Figure 3.

dfTAT-mediated delivery does not significantly affect cell proliferation and transcription. (a) Proliferation assay. HeLa, Neuro-2a and HDF cells were incubated with 5 μM dfTAT for 1 h or left untreated. Proliferation was assessed using a MTT assay (150,000 cells/experiment, experiments in triplicates, mean and standard deviations represented). (b) Microscopy imaging showing that cells containing cytosolic dfTAT divide. HeLa cells were incubated with 5 μM dfTAT for 1 h, washed and imaged in a time-lapse experiment.
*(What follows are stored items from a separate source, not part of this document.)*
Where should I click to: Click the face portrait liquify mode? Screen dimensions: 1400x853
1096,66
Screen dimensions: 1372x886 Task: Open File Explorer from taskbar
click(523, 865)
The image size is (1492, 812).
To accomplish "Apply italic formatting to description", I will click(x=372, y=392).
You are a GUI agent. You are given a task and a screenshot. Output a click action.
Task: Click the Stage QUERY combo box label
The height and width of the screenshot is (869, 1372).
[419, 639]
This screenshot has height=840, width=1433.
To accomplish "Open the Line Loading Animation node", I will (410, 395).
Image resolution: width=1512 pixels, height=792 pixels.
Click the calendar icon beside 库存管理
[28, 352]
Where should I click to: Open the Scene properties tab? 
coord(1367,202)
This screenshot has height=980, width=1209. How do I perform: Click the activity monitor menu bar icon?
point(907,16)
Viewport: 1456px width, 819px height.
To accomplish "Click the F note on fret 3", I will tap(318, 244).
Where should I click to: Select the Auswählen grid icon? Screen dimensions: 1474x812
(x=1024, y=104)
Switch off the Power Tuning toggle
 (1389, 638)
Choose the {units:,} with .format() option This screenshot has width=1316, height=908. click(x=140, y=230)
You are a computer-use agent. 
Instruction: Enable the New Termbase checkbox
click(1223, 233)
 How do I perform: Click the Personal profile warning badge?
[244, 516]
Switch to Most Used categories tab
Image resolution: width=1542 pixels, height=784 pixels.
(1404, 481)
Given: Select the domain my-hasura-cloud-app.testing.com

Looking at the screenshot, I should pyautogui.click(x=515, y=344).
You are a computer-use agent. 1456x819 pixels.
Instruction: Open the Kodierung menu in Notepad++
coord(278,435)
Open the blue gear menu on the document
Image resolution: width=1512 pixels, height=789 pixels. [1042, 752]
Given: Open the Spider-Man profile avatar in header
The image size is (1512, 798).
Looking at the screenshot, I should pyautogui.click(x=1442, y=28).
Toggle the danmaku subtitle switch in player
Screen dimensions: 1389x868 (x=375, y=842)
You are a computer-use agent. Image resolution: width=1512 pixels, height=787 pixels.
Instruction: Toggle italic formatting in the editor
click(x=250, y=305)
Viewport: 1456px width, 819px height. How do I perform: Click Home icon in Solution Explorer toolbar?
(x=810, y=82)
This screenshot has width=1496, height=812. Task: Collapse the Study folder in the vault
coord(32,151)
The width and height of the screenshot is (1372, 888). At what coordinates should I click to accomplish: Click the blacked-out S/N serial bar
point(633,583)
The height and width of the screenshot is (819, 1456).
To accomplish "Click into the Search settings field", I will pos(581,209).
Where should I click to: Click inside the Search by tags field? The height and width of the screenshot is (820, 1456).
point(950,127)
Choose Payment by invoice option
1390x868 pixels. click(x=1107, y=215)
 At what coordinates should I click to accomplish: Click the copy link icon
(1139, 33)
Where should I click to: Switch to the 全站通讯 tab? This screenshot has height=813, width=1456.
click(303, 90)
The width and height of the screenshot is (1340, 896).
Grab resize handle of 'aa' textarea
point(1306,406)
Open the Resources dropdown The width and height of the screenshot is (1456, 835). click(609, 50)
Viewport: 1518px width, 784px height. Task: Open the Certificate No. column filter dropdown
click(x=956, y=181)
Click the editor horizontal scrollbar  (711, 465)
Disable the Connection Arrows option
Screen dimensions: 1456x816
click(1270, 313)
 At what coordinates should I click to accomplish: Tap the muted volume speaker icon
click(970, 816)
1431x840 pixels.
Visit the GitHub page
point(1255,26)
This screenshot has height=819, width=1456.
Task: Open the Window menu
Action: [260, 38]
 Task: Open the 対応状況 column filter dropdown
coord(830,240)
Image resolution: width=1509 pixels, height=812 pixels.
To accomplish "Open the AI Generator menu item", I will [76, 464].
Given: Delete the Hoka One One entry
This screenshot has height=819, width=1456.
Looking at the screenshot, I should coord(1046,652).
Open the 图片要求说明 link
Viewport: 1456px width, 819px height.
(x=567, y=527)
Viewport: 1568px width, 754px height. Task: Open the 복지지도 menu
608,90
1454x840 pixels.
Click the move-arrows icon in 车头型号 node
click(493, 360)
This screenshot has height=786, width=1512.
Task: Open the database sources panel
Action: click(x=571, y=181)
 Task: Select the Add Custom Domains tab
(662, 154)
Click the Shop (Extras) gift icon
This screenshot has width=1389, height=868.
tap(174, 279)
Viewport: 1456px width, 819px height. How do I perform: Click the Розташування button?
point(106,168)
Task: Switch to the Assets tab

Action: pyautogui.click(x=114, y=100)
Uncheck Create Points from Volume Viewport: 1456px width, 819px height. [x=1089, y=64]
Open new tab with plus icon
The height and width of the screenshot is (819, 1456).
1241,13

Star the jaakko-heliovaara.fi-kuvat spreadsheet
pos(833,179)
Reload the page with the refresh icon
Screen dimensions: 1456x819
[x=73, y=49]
Scale bars, 10 μm (c) Whole-genome microarray analysis of HDF cells treated with dfTAT. HDF cells were treated with 5 μM dfTAT for 1h and transcriptome analysis was performed immediately, 1h, or 24h after dfTAT treatment. The plot displays microarray intensity values of treated vs. untreated (same incubation steps but without peptide) samples. The red lines represent 2-fold intensity change cut-offs and transcripts up or down-regulated above these cut-offs are circled for clarity. (d) Microscopy imaging showing that dfTAT-mediated endosomal escape can be repeated. HeLa cells were co-incubated with dfTAT (5 μM) and DEAC-K9 (5 μM) for 1 h (step1) (images not shown). After washing, dfTAT (5 μM) and SNAP-Surface 488 (5 μM) were co-incubated in the absence (top panel) or presence (bottom panel) of bafilomycin (200 nM) (step 3). Scale bars, 10 μm.